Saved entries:
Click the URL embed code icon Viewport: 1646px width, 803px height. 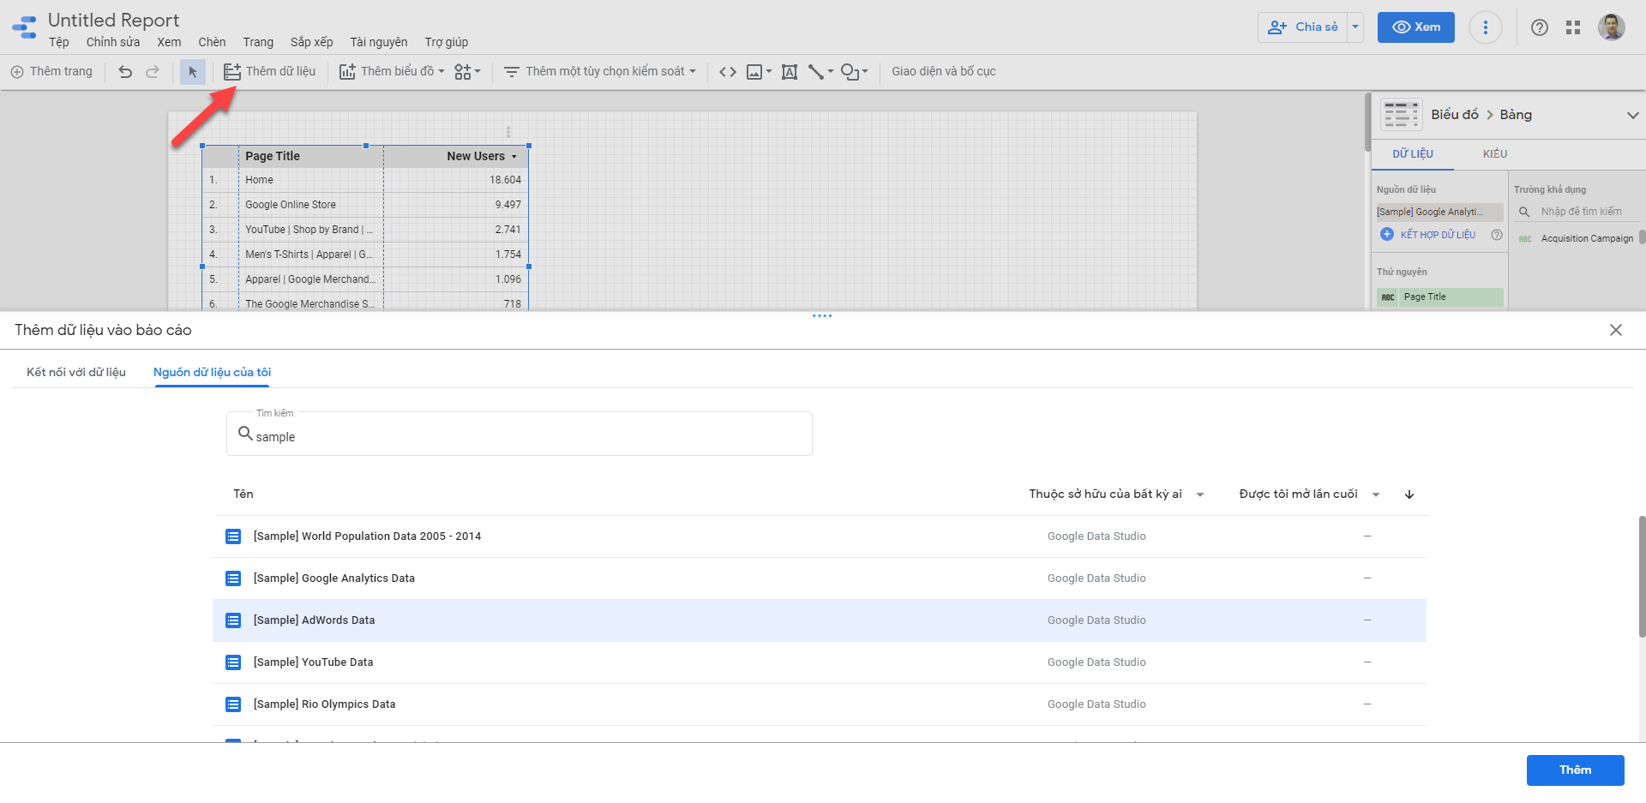pyautogui.click(x=727, y=72)
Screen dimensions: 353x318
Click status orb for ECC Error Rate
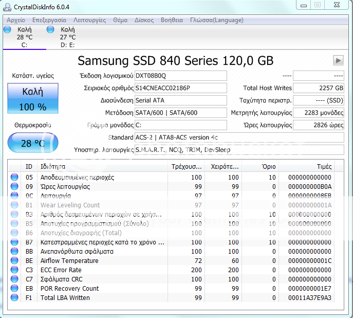pos(14,270)
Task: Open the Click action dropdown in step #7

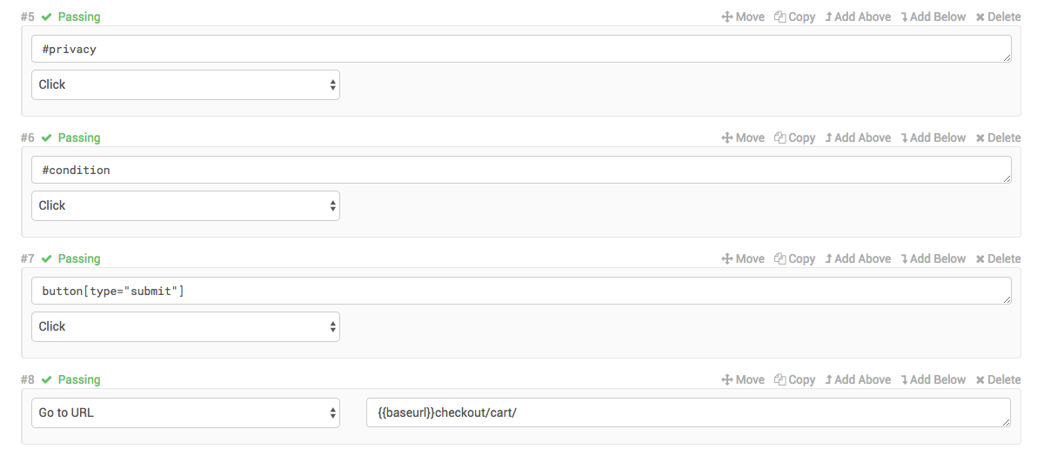Action: point(185,326)
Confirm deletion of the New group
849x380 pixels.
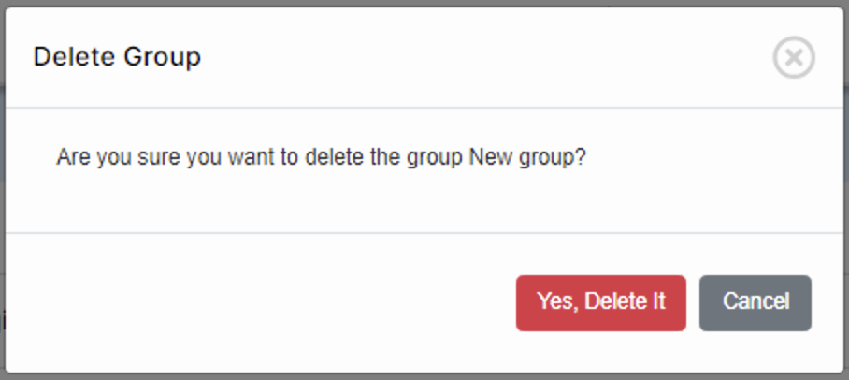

> _What to do_
Leave the pictures out, and copy exactly each line from the one containing "Screen dimensions: 353x318" through the final line of the data.

> _Answer below_
Screen dimensions: 353x318
Click status orb for ECC Error Rate
pos(14,270)
Task: Open the Click action dropdown in step #7

Action: point(185,326)
Confirm deletion of the New group
849x380 pixels.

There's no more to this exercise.